Work to complete — Keeping every word the same, give again only the lines from the one with "Task: Click the '443/TCP' port value" through the end of the data, both included, and leave every picture out.

Source records —
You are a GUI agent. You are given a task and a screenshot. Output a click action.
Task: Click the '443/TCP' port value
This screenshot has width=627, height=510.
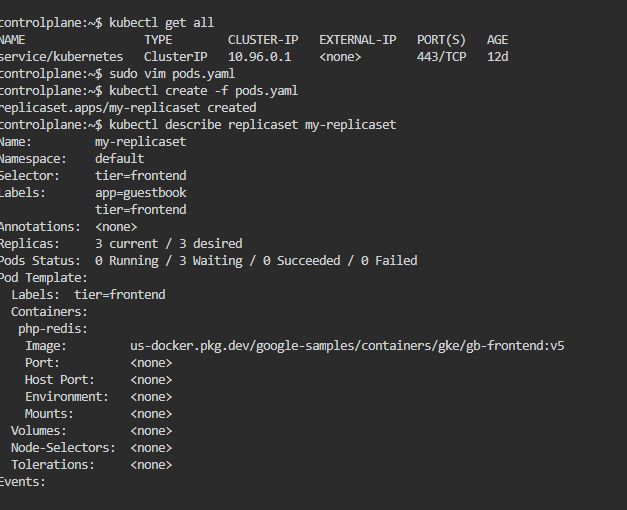(441, 56)
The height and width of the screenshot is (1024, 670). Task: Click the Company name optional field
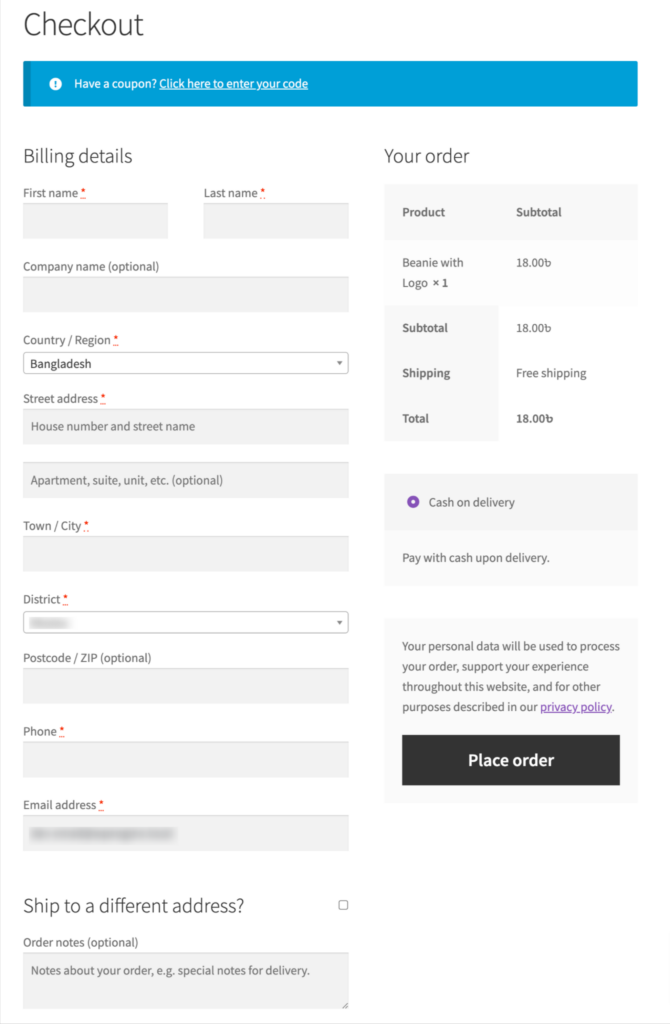(x=185, y=294)
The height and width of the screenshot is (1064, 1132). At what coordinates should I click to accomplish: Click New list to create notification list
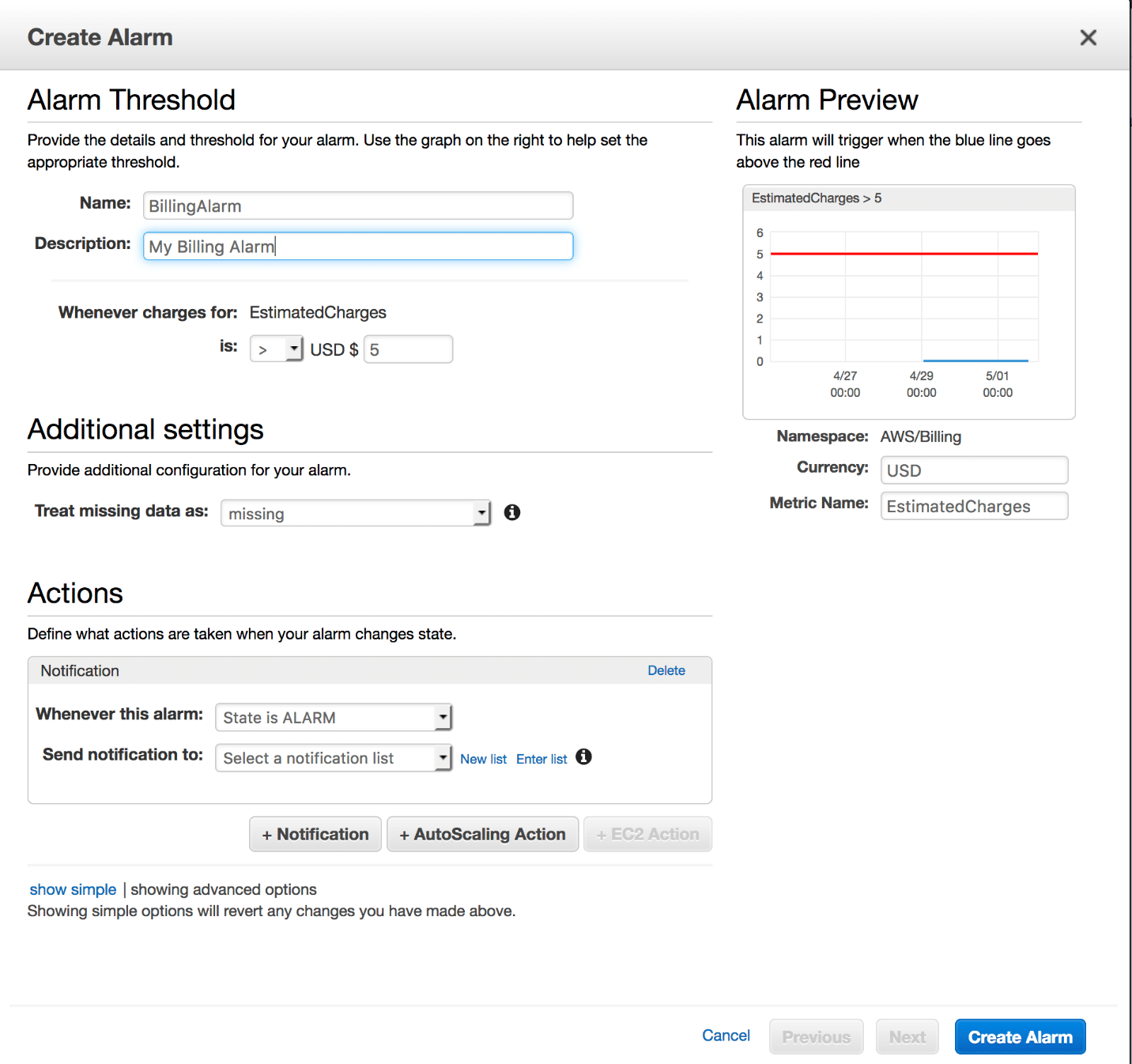[483, 758]
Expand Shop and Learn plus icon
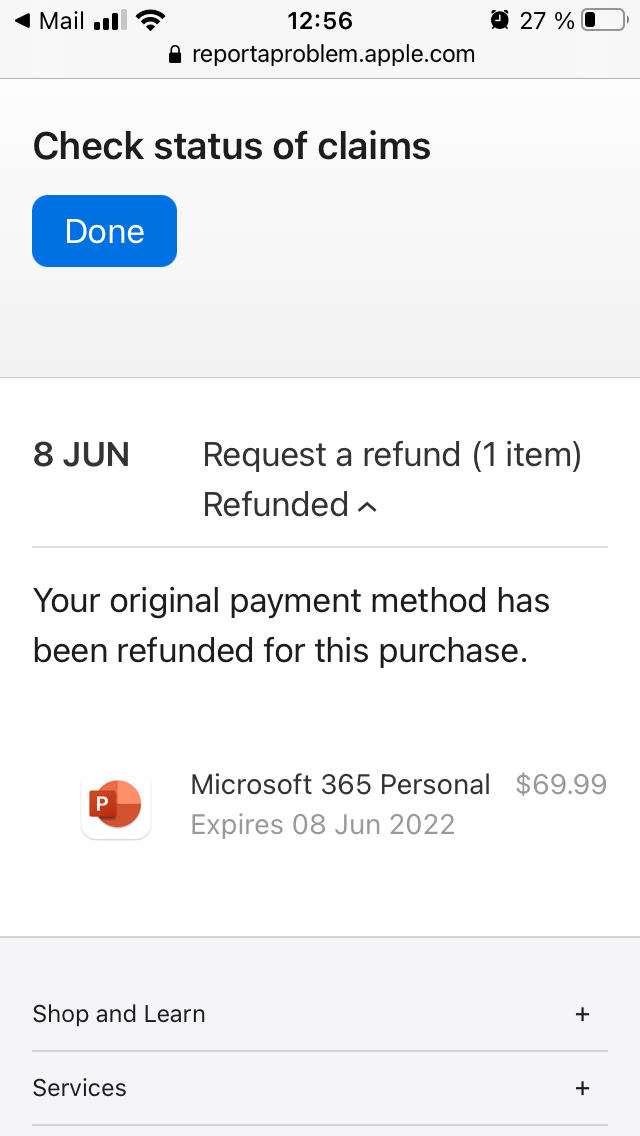This screenshot has width=640, height=1136. click(582, 1014)
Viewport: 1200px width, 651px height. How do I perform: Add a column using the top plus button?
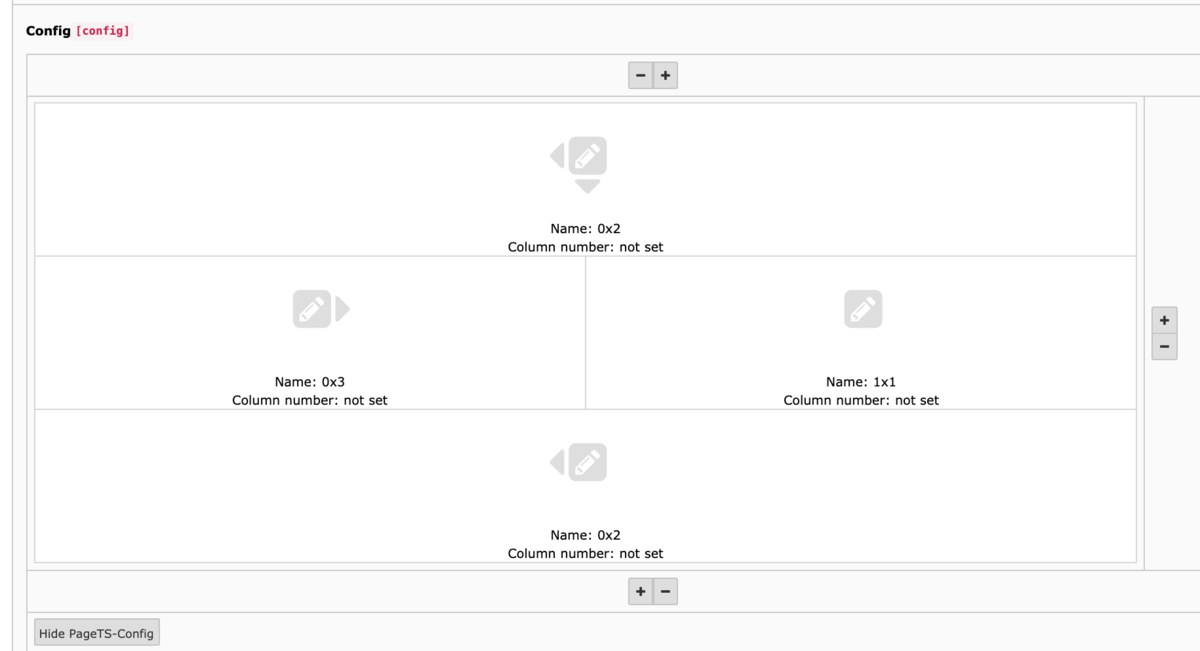666,74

Response area —
Task: Click the '443/TCP' port value
This screenshot has width=627, height=510.
(441, 56)
The height and width of the screenshot is (1024, 670). Task: Click the Company name optional field
(x=185, y=294)
The height and width of the screenshot is (1064, 1132). At what coordinates should I click to accomplish: Click New list to create notification list
[483, 758]
Expand Shop and Learn plus icon
This screenshot has width=640, height=1136. click(582, 1014)
Viewport: 1200px width, 651px height. How do I perform: Add a column using the top plus button?
666,74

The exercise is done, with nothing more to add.